Warnings of high inflation ahead have been around so long it’s easy for investors to take them for granted.
Heavy government spending was supposed to have driven inflation sharply upward. Some experts predicted it would hit 8 percent by now.
So far, inflation is still tame.
However, the long era of low inflation likely is nearing an end. Prices have accelerated abroad due to super-heated economic growth in China, Brazil, India and other emerging markets. The U.S. consumer price index has risen by 0.4 percent in each of the last two months, too, increasing prospects that we will eventually have significantly higher inflation at home. Over the past year the index has risen 1.6 percent.
“Investors ignore inflation at their own peril,” says Christine Benz, director of personal finance at Morningstar Inc.
Even those who normally leave their mutual funds on auto-pilot would be well-advised to consider inflation-proofing their portfolios.
Ways to protect yourself include overhauling your mix of funds, paring back on riskier international funds and adding offerings that focus on inflation-protected bonds such as Treasury Inflation-Protected Securities (TIPS) ? a type of Treasury bond whose payout is adjusted every six months for inflation. Investing in commodities funds and dividend mutual funds also may help.
Benz discussed the options and best moves for individual investors in an interview with The Associated Press. Here are excerpts:
Q: Why can’t investors rely on fund managers to mitigate the effects of inflation?
A: Not many managers spend a lot of time thinking about the macroeconomic environment, whether it’s inflationary, deflationary, recessionary or whatever. Instead, most hew to a specific style (such as growth, value, small cap, large cap). For example, it’s not typical for most core bond funds to buy TIPS. That means that investors who want to ensure that their portfolios have insulation against inflation should take steps to put it in place themselves.
Q: There aren’t any mutual funds composed of I-bonds ? inflation-linked government savings bonds ? so isn’t it better for inflation-wary investors to invest in TIPS?
A: Both TIPS and I-bonds are fine options.
I-bonds make good sense for investors’ taxable accounts in that they won’t owe federal income taxes from year to year ? only when the bond matures or they sell. But with TIPS, investors are not limited to purchases of $10,000 per year as they are with I-bonds. By buying a TIPS fund you also get the advantage of professional management.

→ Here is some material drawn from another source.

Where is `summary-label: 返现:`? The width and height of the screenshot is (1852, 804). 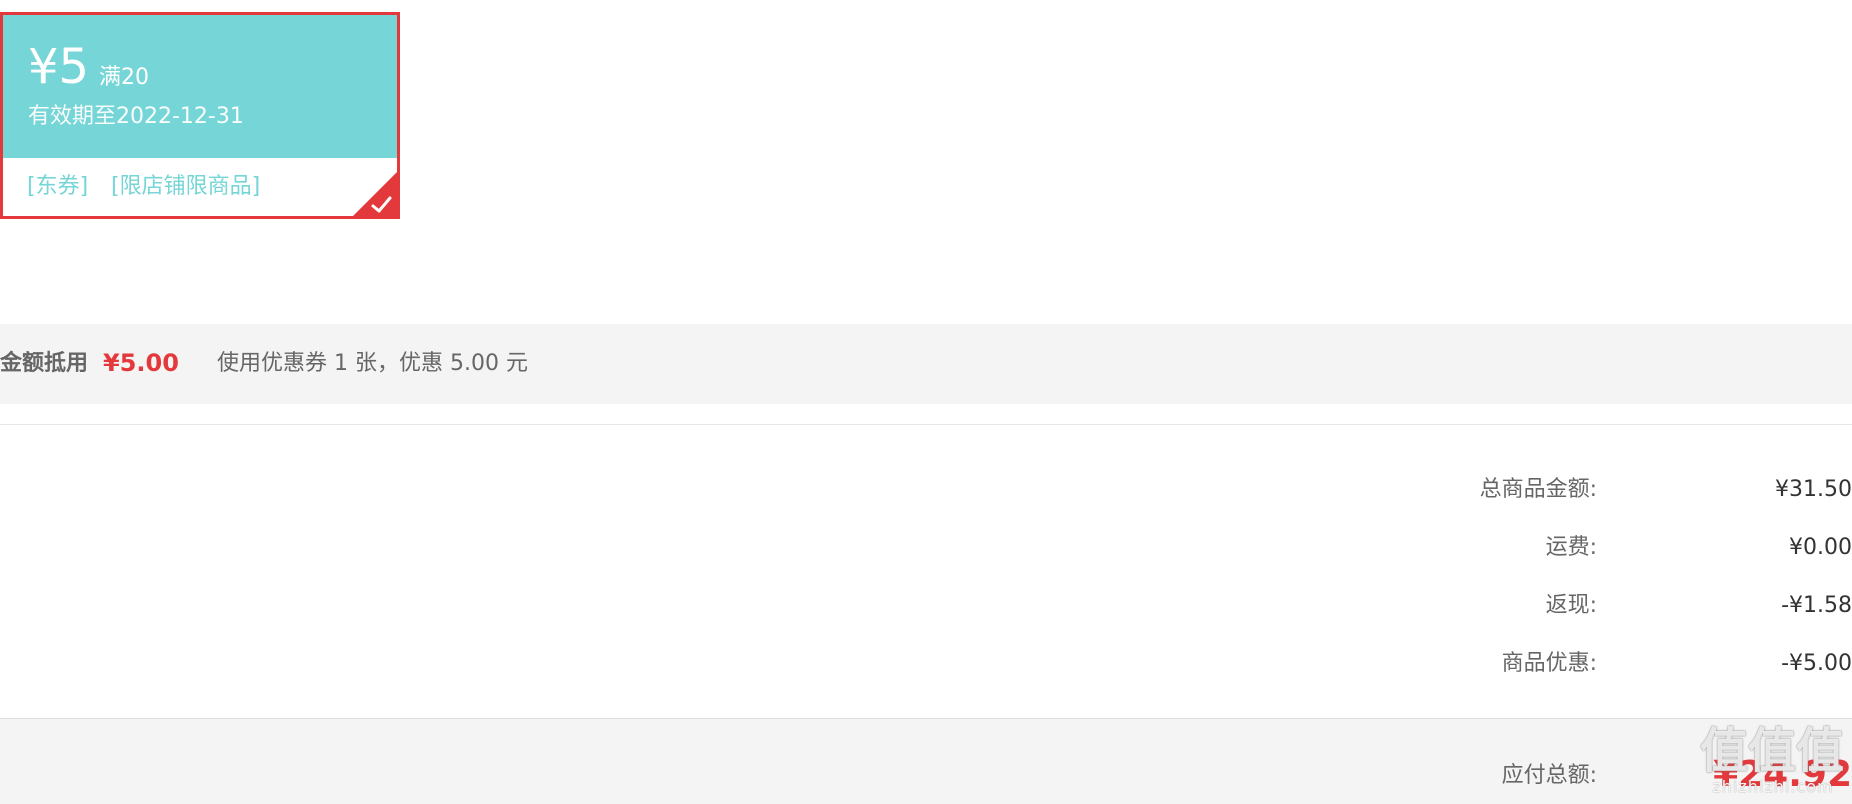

For plain-vanilla, low-cost possibilities, both the conventional mutual fund Vanguard Inflation-Protected Securities (VIPSX) and iShares Barclays TIPS Bond (TIP), an ETF, are solid. For an actively managed fund, investors might consider PIMCO Real Return (PRTNX) or Harbor Real Return (HARRX). For investors concerned that inflation is a global phenomenon, our analysts also like the exchange-traded fund SPDR DB International Government Inflation-Protected Bond (WIP).
Q: How effective are commodities in fighting inflation?
A: In theory, buying an investment that tracks commodities prices is a good way to hedge against inflation. As you’re paying higher prices for food, gas, and other stuff you need, an investment in commodities should also be going up, helping offset those higher costs.
Unfortunately, the best way to obtain pure exposure to commodities is to take physical delivery of the stuff ? whether it’s pork bellies, cotton or oil ? and that’s simply not practical for mutual funds. Instead, most commodities funds obtain exposure by buying commodity index futures, which don’t perfectly reflect commodity prices at any given point in time.
Q: With those shortcomings in mind, do you still recommend any particular commodities funds?
A: If investors are OK with that imprecision, they could look to an exchange-traded note like iPath DJ-UBS Commodity Index (DJP) or to actively managed commodity futures funds such as Harbor Commodity Real Return (HACMX) or PIMCO Commodity Real Return (PCRAX). (Traded on major exchanges, exchange-traded notes are a type of debt security that combines the aspects of bonds and ETFs.)
Q: Why should investors see dividend-stock funds as an inflation hedge as opposed to, say, bonds?
A: Stocks should be part of most investors’ inflationary toolkits because their long-run potential to beat inflation is much greater than is the case for bonds, and certainly cash. And dividend-paying companies offer an important advantage that fixed-rate investments like bonds don’t: If business is good, they can actually increase their dividends. Those higher payouts, in turn, can help offset higher prices.
Among our favorite dividend-growth funds are Vanguard Dividend Growth (VDIGX), a traditional actively managed mutual fund, and Vanguard Dividend Appreciation (VIG for the ETF and VDAIX for the traditional index mutual fund).
Q: Who should be thinking the most about adding inflation-fighting investments?
A: Retirees. Only a portion of the income that most retirees earn, such as their Social Security income, will automatically step up with inflation. The income they draw from their portfolios, by contrast, will be worth less and less as inflation increases.